現在は高齢者が中心の新型コロナウイルスのワクチン接種だが、働いている世代に順番が回ってくるようになると、仕事を一時的に抜けるなどの調整が必要になってくる。

また接種後も、接種部位の腫れや発熱などの副反応も報告されている。ほとんどは2〜3日で自然におさまるようだが、仕事がある人にとっては困りものだ。

そこで「ワクチン休暇」を求める声が広がっている。

●発熱で1日寝込んだ人も

九州在住で清掃会社に勤める男性(66歳)は今年5月に1回目の接種が完了した。

「2日ぐらいは注射をうった腕が重かった。
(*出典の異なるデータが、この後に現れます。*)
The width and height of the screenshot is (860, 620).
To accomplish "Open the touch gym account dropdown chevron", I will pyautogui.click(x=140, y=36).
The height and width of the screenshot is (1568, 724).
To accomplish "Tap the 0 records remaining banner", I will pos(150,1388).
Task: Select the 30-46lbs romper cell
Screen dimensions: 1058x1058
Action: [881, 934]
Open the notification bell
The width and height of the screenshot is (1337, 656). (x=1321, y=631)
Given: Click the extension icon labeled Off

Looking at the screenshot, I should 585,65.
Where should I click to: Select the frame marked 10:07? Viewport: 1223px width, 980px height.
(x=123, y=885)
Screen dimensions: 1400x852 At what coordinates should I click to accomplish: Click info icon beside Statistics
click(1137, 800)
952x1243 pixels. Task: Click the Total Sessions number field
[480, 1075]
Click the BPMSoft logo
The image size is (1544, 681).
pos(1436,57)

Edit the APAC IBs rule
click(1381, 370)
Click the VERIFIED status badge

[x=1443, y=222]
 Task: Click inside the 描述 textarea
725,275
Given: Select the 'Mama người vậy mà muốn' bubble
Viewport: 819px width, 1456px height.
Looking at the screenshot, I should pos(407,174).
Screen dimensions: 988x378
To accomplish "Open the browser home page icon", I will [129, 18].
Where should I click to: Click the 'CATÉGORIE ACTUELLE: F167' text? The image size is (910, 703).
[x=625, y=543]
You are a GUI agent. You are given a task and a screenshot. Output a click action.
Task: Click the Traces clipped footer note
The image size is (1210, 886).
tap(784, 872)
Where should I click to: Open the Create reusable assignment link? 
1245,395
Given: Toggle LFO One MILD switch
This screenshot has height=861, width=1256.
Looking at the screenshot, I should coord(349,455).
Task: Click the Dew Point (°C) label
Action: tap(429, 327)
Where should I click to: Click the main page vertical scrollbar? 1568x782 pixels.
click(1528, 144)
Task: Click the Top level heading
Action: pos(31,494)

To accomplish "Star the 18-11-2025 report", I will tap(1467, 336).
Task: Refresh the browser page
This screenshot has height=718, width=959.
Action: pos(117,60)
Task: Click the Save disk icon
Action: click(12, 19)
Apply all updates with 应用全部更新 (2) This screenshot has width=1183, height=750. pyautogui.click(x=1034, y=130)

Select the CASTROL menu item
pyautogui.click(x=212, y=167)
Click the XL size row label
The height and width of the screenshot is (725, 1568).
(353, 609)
たまたま土曜日に予約がとれたから良かったが、平日だったら仕事にも支障があったと思う」

また、海外在住の30代女性は現地でワクチンを接種したが、その日のうちに筋肉痛と38度を超える熱が出て、次の日も仕事が手につかなかったという。

●すでに導入している企業も

ワクチン休暇をめぐっては、河野太郎ワクチン担当大臣が5月13日、経団連に導入を検討するよう要請している。

報道によると、すでにソニーグループや三菱電機などでは、混まない平日の接種が可能なように、有給の特別休暇制度がつくられているという。副反応にも対応できる仕組みをつくっている社もあるようだ。

また、河野大臣は5月28日、国家公務員と地方公務員について、接種や副反応が出た場合などについて、事実上の休暇を取得できる仕組みができたことを明かしている。

●年休じゃなく、有給の特別休暇を

労働組合もワクチン休暇を求め、企業と交渉していく構えだ。ものづくり産業労働組合「JAM」の川野英樹副書記長は、「接種日と次の日の2日間について、有給の特別休暇とするよう企業に求めていきたい」と話す。

年次有給休暇(年休)を利用すれば良いという考え方もあるだろうが、その場合、入社したてやパートタイムなど、日数が少ない労働者は受けづらくなってしまう。そもそも年休は、心身の疲労回復などのため、労働者が自らの意思で取得するものだ。

「ワクチン接種は、企業や事業所内のリスク軽減に大きく寄与する安全衛生活動の一環と考えられます。副反応がある中、勤務すれば労災事故を引き起こしかねませんし、有給の特別休暇にする必要があると考えています」

ワクチン接種はコロナ打開のため、社会的にも強く要請されている。場合によっては、ワクチン問題をテコに、職場環境が改善される事例なども出てくるかもしれない。